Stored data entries

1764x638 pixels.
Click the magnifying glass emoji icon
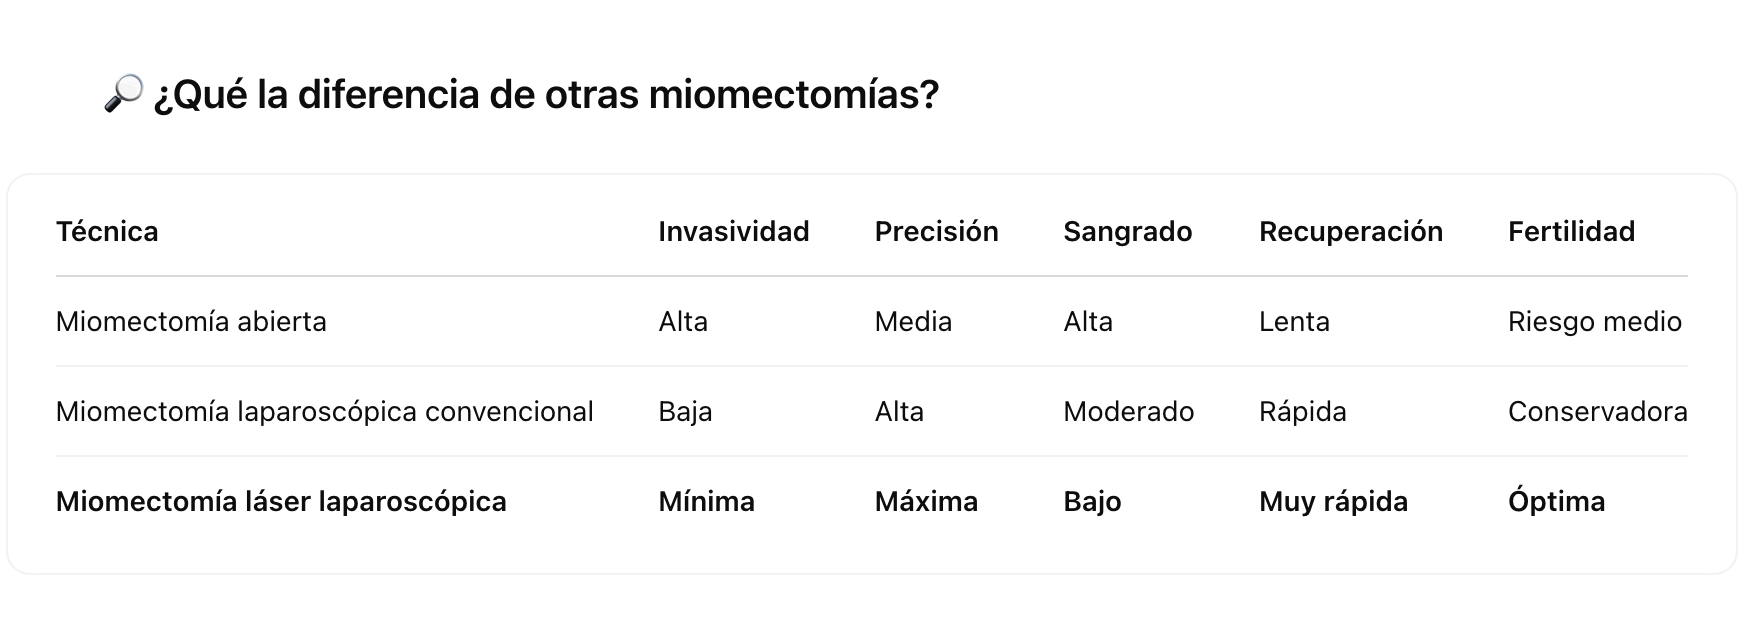pos(123,93)
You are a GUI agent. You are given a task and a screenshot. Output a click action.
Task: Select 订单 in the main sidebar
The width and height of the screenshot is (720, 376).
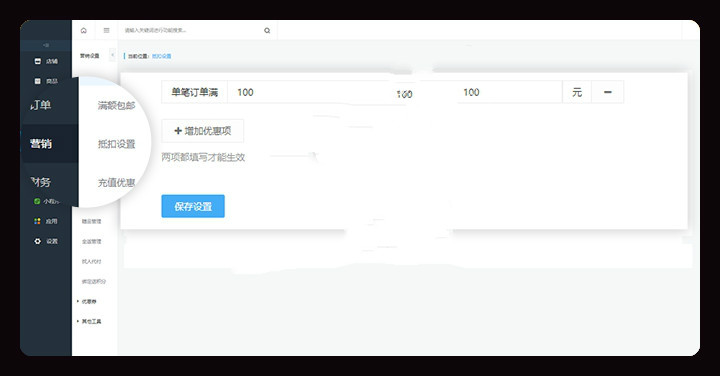pos(40,105)
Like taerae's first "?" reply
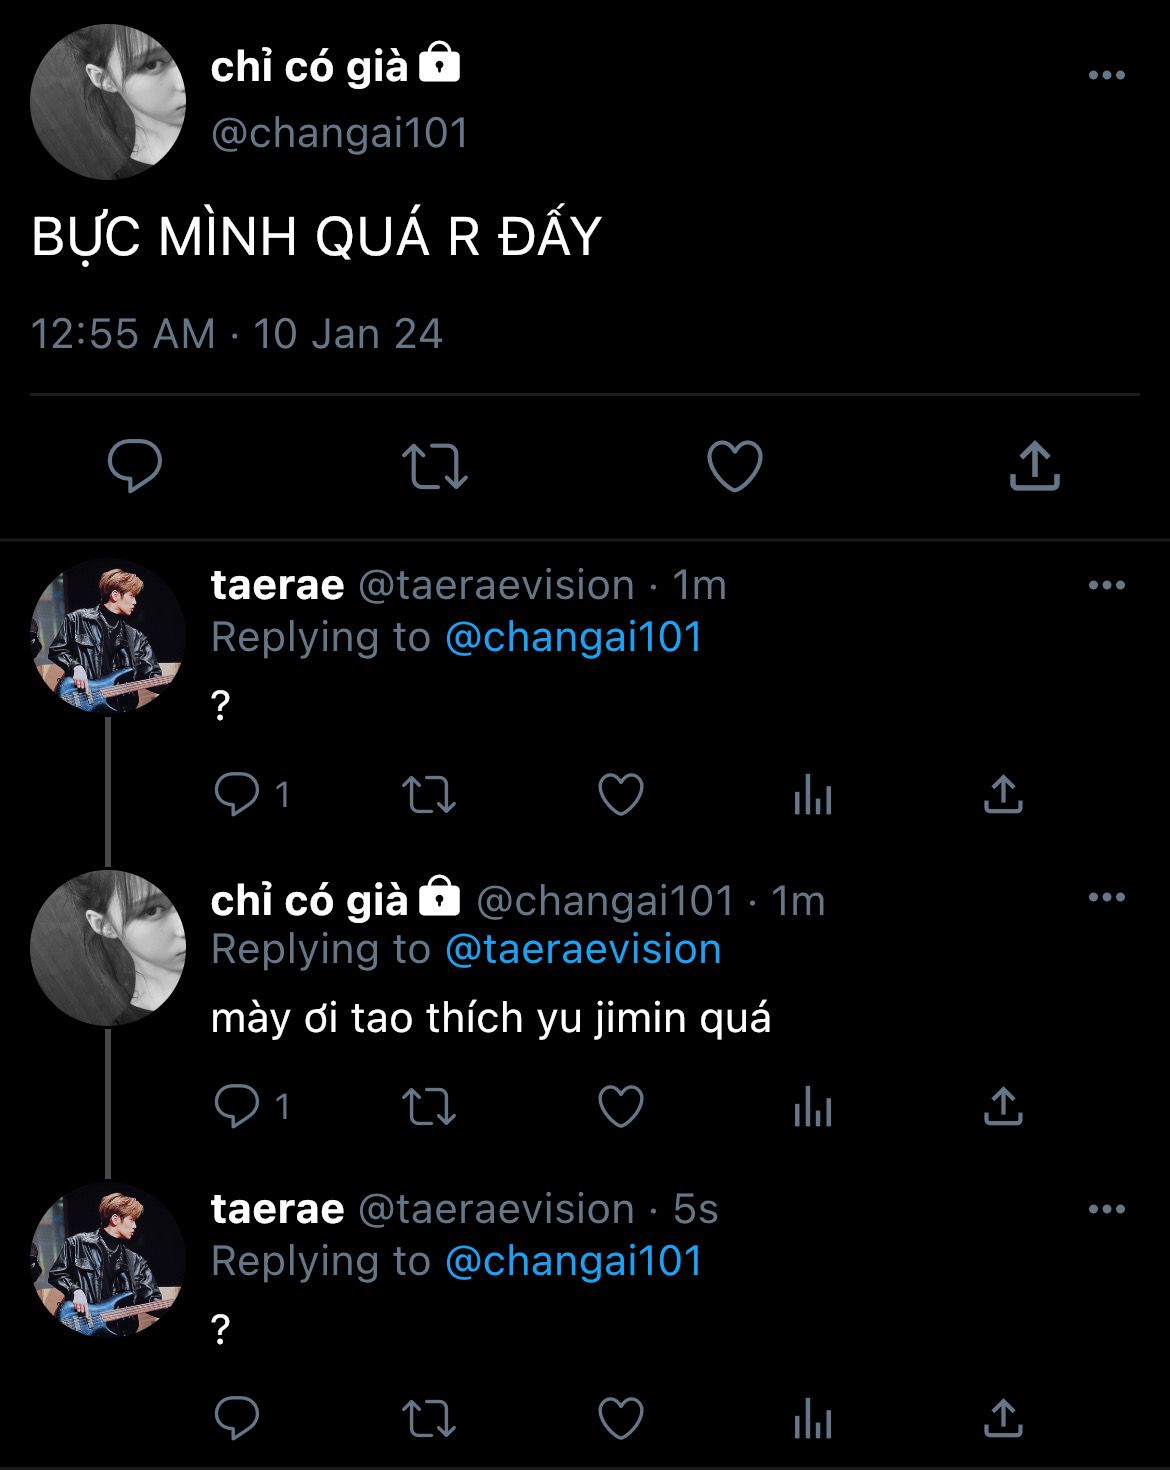 (620, 795)
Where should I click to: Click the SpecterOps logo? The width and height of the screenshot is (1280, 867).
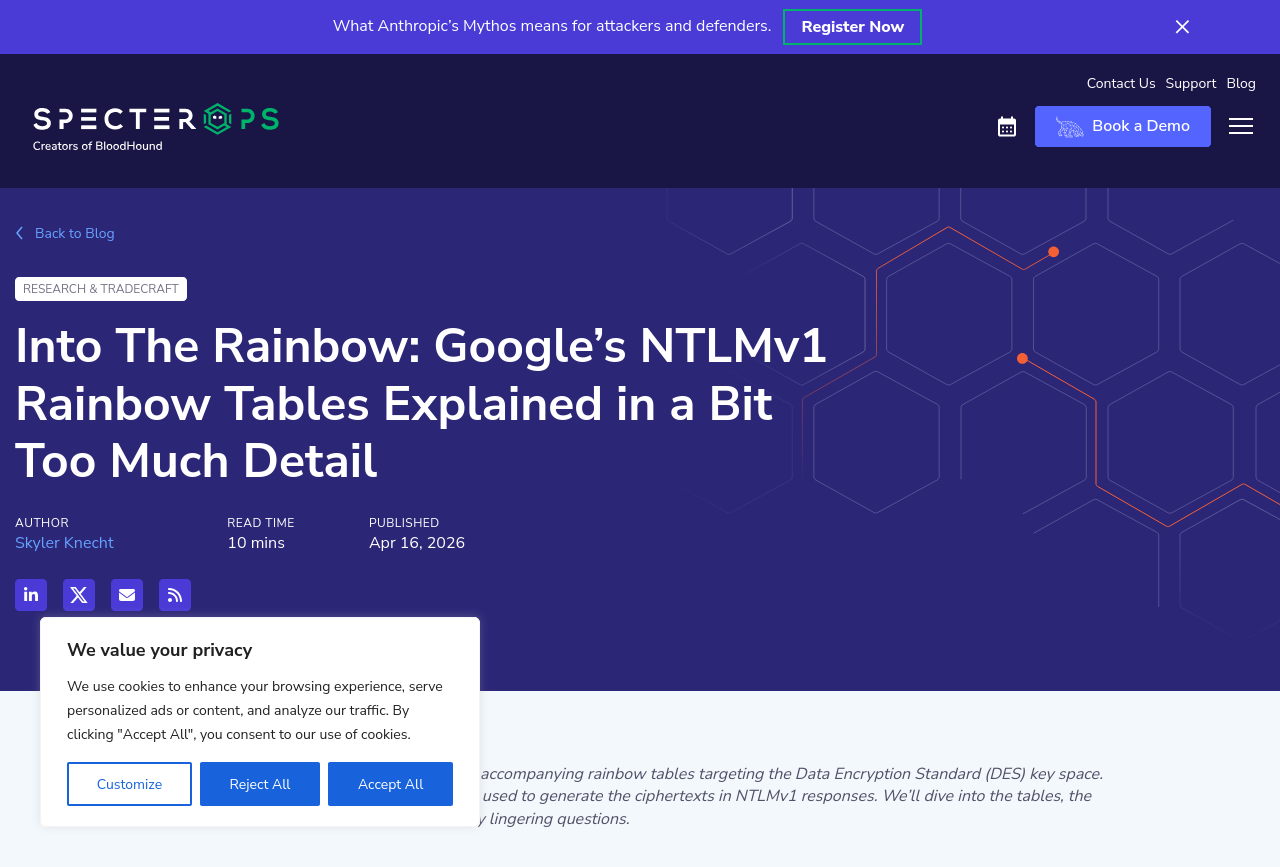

--- What the task asks ---
Give again, word for word, each line from the one holding "Like taerae's first" through the end of the entries, and leave out any picture.

--- Solution below ---
Like taerae's first "?" reply
 (620, 795)
Where should I click to: Click the SpecterOps logo? The width and height of the screenshot is (1280, 867).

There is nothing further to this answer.